«Habemus Papam!» «Wir haben einen Papst!» Wer kennt ihn nicht, den Jubelruf, der bald wieder vom Balkon des Petersdoms herunterschallen und der Welt verkünden wird, dass soeben das neue Oberhaupt der katholischen Kirche gekürt wurde. Doch gibt es im Zusammenhang mit der Papstwahl noch einen ganz anderen Jubelruf, den man sich hinter vorgehaltener Hand zuraunt. Auch er erschallt während der Papstwahl und auch er dreht sich um Haben oder Nichthaben. Nur in diesem Fall nicht um das Haben eines Papstes, sondern eines Körperteils. Oder genauer: zweier Körperteile.

«Er hat Hoden!»

«Habet testes» «Er hat Hoden!» Über diese Tatsache jubeln offenbar die versammelten Kardinäle. Das, nachdem sich laut gewissen Historikern hinter den verschlossenen Türen der Wahl folgendes Ritual abgespielt hat: Der Auserwählte setzt sich auf den sogenannten «sedes stercoraria» (Kotstuhl), einen Marmorsessel mit Öffnung in der Sitzfläche. Worauf der jüngste anwesende Kardinal mit einem beherzten Griff unter die Soutane und zwischen die Beine des Bald-Papstes verifiziert, dass dessen Männlichkeit erstens vorhanden und zweitens intakt ist.

Ist alles, wie erwartet, erfolgt besagtes «habet testes». Darauf jubelt die versammelte Kurie einhellig: «Deo gratias!» «Dan sei Gott!». So skurril die kirchliche Keimdrüsen-Preisung anmutet, sie ist kein schulterklopfendes Männlichkeitsritual des Katholizismus, sondern hat religiöse Gründe: Priester konnte nämlich seit alttestamentarischen Zeiten nur werden, wer eine intakte Männlichkeit hatte. Die ketzerische Frage, wozu ein Priester, Bischof oder Papst unbedingt eine intakte Männlichkeit brauche, bleibe mal dahingestellt.
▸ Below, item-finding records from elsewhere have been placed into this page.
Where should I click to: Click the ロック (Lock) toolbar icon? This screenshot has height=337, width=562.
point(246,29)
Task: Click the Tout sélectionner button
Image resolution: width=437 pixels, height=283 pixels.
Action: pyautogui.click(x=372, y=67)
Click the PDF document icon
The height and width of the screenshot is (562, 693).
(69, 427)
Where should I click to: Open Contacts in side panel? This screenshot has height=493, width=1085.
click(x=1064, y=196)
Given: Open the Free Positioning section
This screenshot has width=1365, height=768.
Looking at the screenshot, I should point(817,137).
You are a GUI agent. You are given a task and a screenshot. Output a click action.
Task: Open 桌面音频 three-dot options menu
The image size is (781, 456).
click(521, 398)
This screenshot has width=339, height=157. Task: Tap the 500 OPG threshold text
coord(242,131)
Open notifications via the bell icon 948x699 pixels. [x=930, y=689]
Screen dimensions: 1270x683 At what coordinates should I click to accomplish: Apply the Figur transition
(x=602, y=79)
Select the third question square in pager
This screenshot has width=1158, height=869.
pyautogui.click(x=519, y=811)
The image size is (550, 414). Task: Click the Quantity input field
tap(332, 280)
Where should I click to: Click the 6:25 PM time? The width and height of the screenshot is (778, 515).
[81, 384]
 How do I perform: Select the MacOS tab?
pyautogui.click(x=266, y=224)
Fraglos ist dagegen, dass noch im Mittelalter viele Päpste von ihr rege Gebrauch machten. Halb Papst halb Papa war damals ein verbreitetes Phänomen.

Test als Zeichen für Johannas Existenz

Aber zurück zu den Basics. Genauer, zu der Frage: «Ist der Gottesmann ein Mann?». Brisant drängte sich diese Frage im 9. Jahrhundert in den Vordergrund, nachdem der damals amtierende Papst bei einer Prozession zusammengebrochen sein soll und auf offener Strasse ein Kind gebar. Der Fall machte als Geschichte der Päpstin Johanna die Runde und lebt bis heute in Legenden und Dokumenten weiter. Dass wenige Jahre später bei der Papstwahl der Test «um die testes» eingeführt worden sei, lesen viele als untrügliches Zeichen von Johannas Existenz.

«Alles Legende», tönt es von anderer Seite. Eine Päpstin habe es nie gegeben. Dafür so manchen Übereifrigen unter den Geistlichen, der sich - um ja nicht in Versuchung zu geraten - vorsorglich gleich selbst kastrierte. Dass er sich mit dem zölibatären Rundumschlag den Zugang zu einem Priesteramt verwirkte, ist so etwas wie Ironie des Glaubens. Doch Ironie hin oder her, die Praxis schien im Frühmittelalteroffenbar weit verbreitet, sodass das erste Konzil von Nicäa (325 n.Chr.) an oberster Stelle festsetzte, Selbstkastration unter Geistlichen sei strengstens zu verbieten. Der Geist ist willig, das Fleisch ist schwach, galt damals offenbar nicht. Was nicht passte, wurde kurzerhand passend gemacht.

Das Beispiel zeigt, wie zupackend die Geistlichen damals waren. Vor diesem Hintergrund erscheint der kleine kardinalische Kontrollgriff also durchaus plausibel. Auch wenn ihn viele Historiker ins Reich der Lügen verbannen und den «Kotstuhl», dessen Existenz offenbar unbestritten ist, statt dessen mit einer Demutsgeste erklären. Das päpstliche Sitzen auf dem «sedes stercoraria» sei Teil eines Bussrituals während der Wahl, das den zukünftigen Papst Bescheidenheit lehren und ihn an seine menschliche Nichtigkeit erinnern soll. Der Umstand, dass die Papstwahl seit jeher hinter streng verschlossenen Pforten erfolgt, bringt genauso wenig Licht ins Dunkel, wie die Tatsache, dass die anwesenden Kardinäle über dessen Vorgänge zu striktem Schweigen verpflichtet sind. «Hat er oder hat er nicht gegriffen», wird also noch lange ein Geheimnis der Kirche bleiben.